Sadly, the depleted woman is likely to treat her daughter in much the way that she herself was treated. She won’t validate or reward her daughter’s initiative and will turn away when her daughter attempts to pursue a course of action that goes against the prevailing patriarchal cultural messages. She will even envy her own daughters should they begin to think for themselves and pursue their own desires. The daughter of this kind of a mother will get caught in a psychological dilemma in which she needs her mother’s approval, affirmation and protection while at the same time she yearns to discover and express her own uniqueness. When they become young adults, daughters may be confronted with a terrible choice: they can either carve out an independent life for themselves, thus supposedly abandoning or betraying their mothers and enraging their insecure fathers, or they can yield to pressure, in effect ceding their own personal efficacy and power. In this way, trauma gets transferred from one generation to the next.
Whether it’s an insecure man or a depleted woman doing the envying and hating, the hated woman becomes an “other,” a being who can’t be consciously identified with, and who has to be suppressed or otherwise rendered powerless. “Lock her up!” and “Trump that bitch” were chanted loudly and fervently at Trump campaign rallies. Once the process of “othering” has occurred, it then becomes possible to carry out all sorts of violence against that maligned other. Hillary Clinton was pilloried, vilified, mocked and even criminalized by her opponent’s campaign. Hillary the mom, the wife, the advocate for children, the mediator and peacemaker, Hillary the empathic, caring human being — this Hillary was effectively murdered, as surely as if her heart had been cut out. The ambitious Hillary couldn’t also be the compassionate Hillary. All sentient Americans have witnessed this heinous act and are now left with the task of trying to mourn and deal with the resulting trauma, confusion, devastation and shame.

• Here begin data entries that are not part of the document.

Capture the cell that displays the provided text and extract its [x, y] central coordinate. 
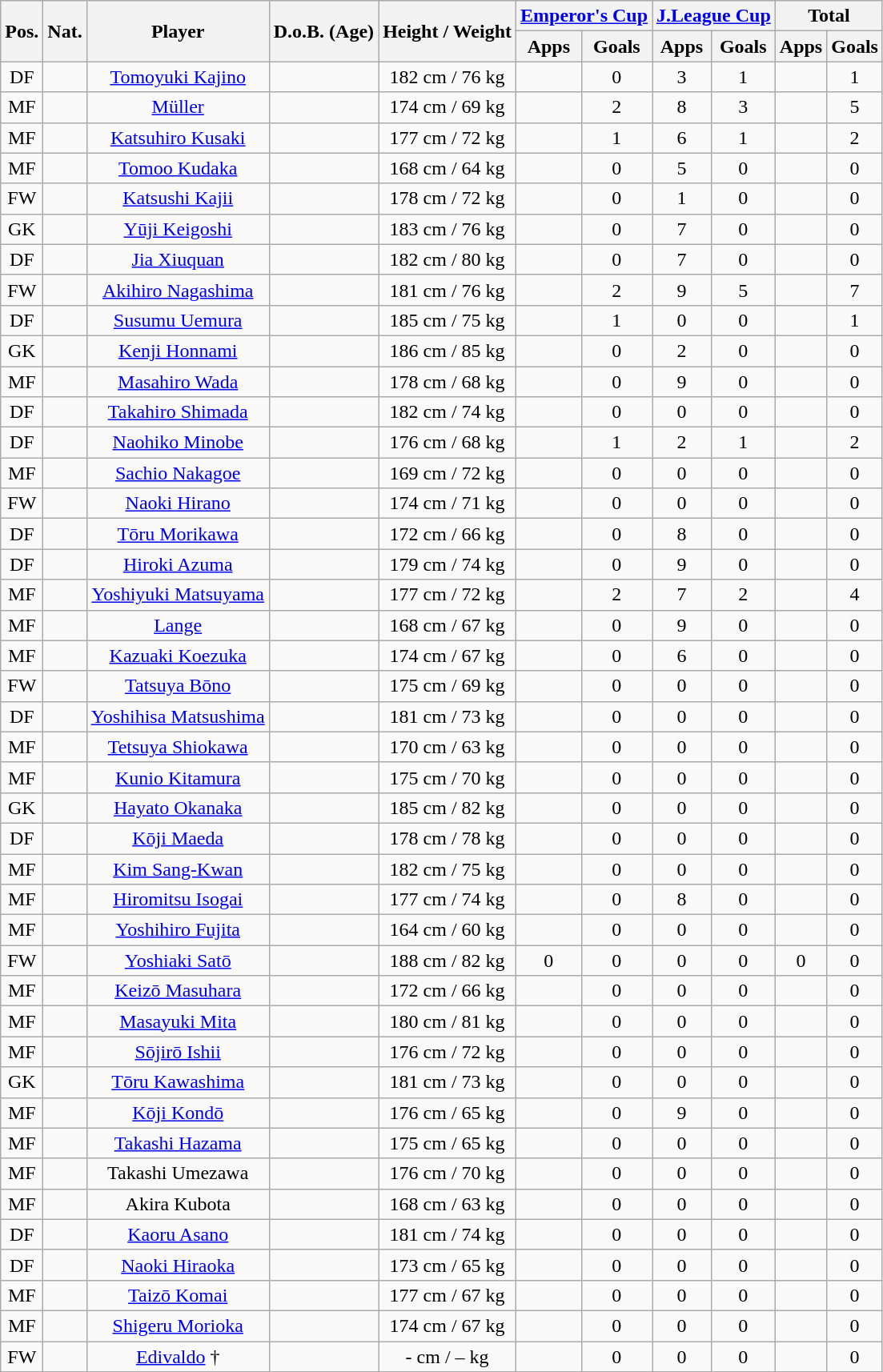
180 cm / 81 kg [448, 1021]
Takahiro Shimada [178, 412]
182 cm / 80 kg [448, 259]
168 cm / 63 kg [448, 1204]
Total [829, 16]
Tōru Morikawa [178, 534]
Edivaldo † [178, 1357]
Kazuaki Koezuka [178, 656]
Takashi Hazama [178, 1143]
Masahiro Wada [178, 382]
176 cm / 68 kg [448, 443]
168 cm / 64 kg [448, 168]
Kim Sang-Kwan [178, 869]
Kunio Kitamura [178, 777]
170 cm / 63 kg [448, 747]
178 cm / 72 kg [448, 199]
Tetsuya Shiokawa [178, 747]
175 cm / 70 kg [448, 777]
178 cm / 78 kg [448, 838]
Akihiro Nagashima [178, 290]
164 cm / 60 kg [448, 930]
185 cm / 75 kg [448, 320]
Nat. [65, 31]
Akira Kubota [178, 1204]
175 cm / 65 kg [448, 1143]
Hiromitsu Isogai [178, 900]
D.o.B. (Age) [323, 31]
181 cm / 74 kg [448, 1234]
Hayato Okanaka [178, 808]
182 cm / 74 kg [448, 412]
169 cm / 72 kg [448, 473]
177 cm / 74 kg [448, 900]
Yoshiyuki Matsuyama [178, 595]
185 cm / 82 kg [448, 808]
181 cm / 76 kg [448, 290]
Yūji Keigoshi [178, 229]
Shigeru Morioka [178, 1326]
176 cm / 65 kg [448, 1113]
Kōji Kondō [178, 1113]
Keizō Masuhara [178, 991]
174 cm / 71 kg [448, 504]
176 cm / 72 kg [448, 1052]
Katsushi Kajii [178, 199]
Sōjirō Ishii [178, 1052]
- cm / – kg [448, 1357]
186 cm / 85 kg [448, 351]
Taizō Komai [178, 1295]
Lange [178, 625]
168 cm / 67 kg [448, 625]
Tomoo Kudaka [178, 168]
177 cm / 67 kg [448, 1295]
Müller [178, 107]
179 cm / 74 kg [448, 564]
Tomoyuki Kajino [178, 77]
Pos. [22, 31]
174 cm / 69 kg [448, 107]
Yoshiaki Satō [178, 961]
178 cm / 68 kg [448, 382]
Tatsuya Bōno [178, 686]
Hiroki Azuma [178, 564]
Emperor's Cup [584, 16]
Susumu Uemura [178, 320]
Takashi Umezawa [178, 1174]
188 cm / 82 kg [448, 961]
Masayuki Mita [178, 1021]
176 cm / 70 kg [448, 1174]
Height / Weight [448, 31]
182 cm / 75 kg [448, 869]
175 cm / 69 kg [448, 686]
Naoki Hirano [178, 504]
182 cm / 76 kg [448, 77]
4 [855, 595]
Jia Xiuquan [178, 259]
Yoshihiro Fujita [178, 930]
Katsuhiro Kusaki [178, 138]
Kōji Maeda [178, 838]
Kenji Honnami [178, 351]
Player [178, 31]
183 cm / 76 kg [448, 229]
Kaoru Asano [178, 1234]
Tōru Kawashima [178, 1082]
Sachio Nakagoe [178, 473]
Yoshihisa Matsushima [178, 716]
173 cm / 65 kg [448, 1265]
Naoki Hiraoka [178, 1265]
Naohiko Minobe [178, 443]
J.League Cup [714, 16]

The one grudging compliment given by Donald Trump to Hillary Clinton during the campaign, when he was forced into saying something positive about her, was that she never gives up, that there is something indefatigable about her. Donald Trump, knowing that he and his surrogates had bashed her character unrelentingly for many months, couldn’t help but be impressed that she had not collapsed under the weight of their onslaught. It is interesting that he chose to identify this particular quality in Mrs. Clinton. One could argue that in the face of centuries-old hatred and prejudice, women have learned well how to cope and endure.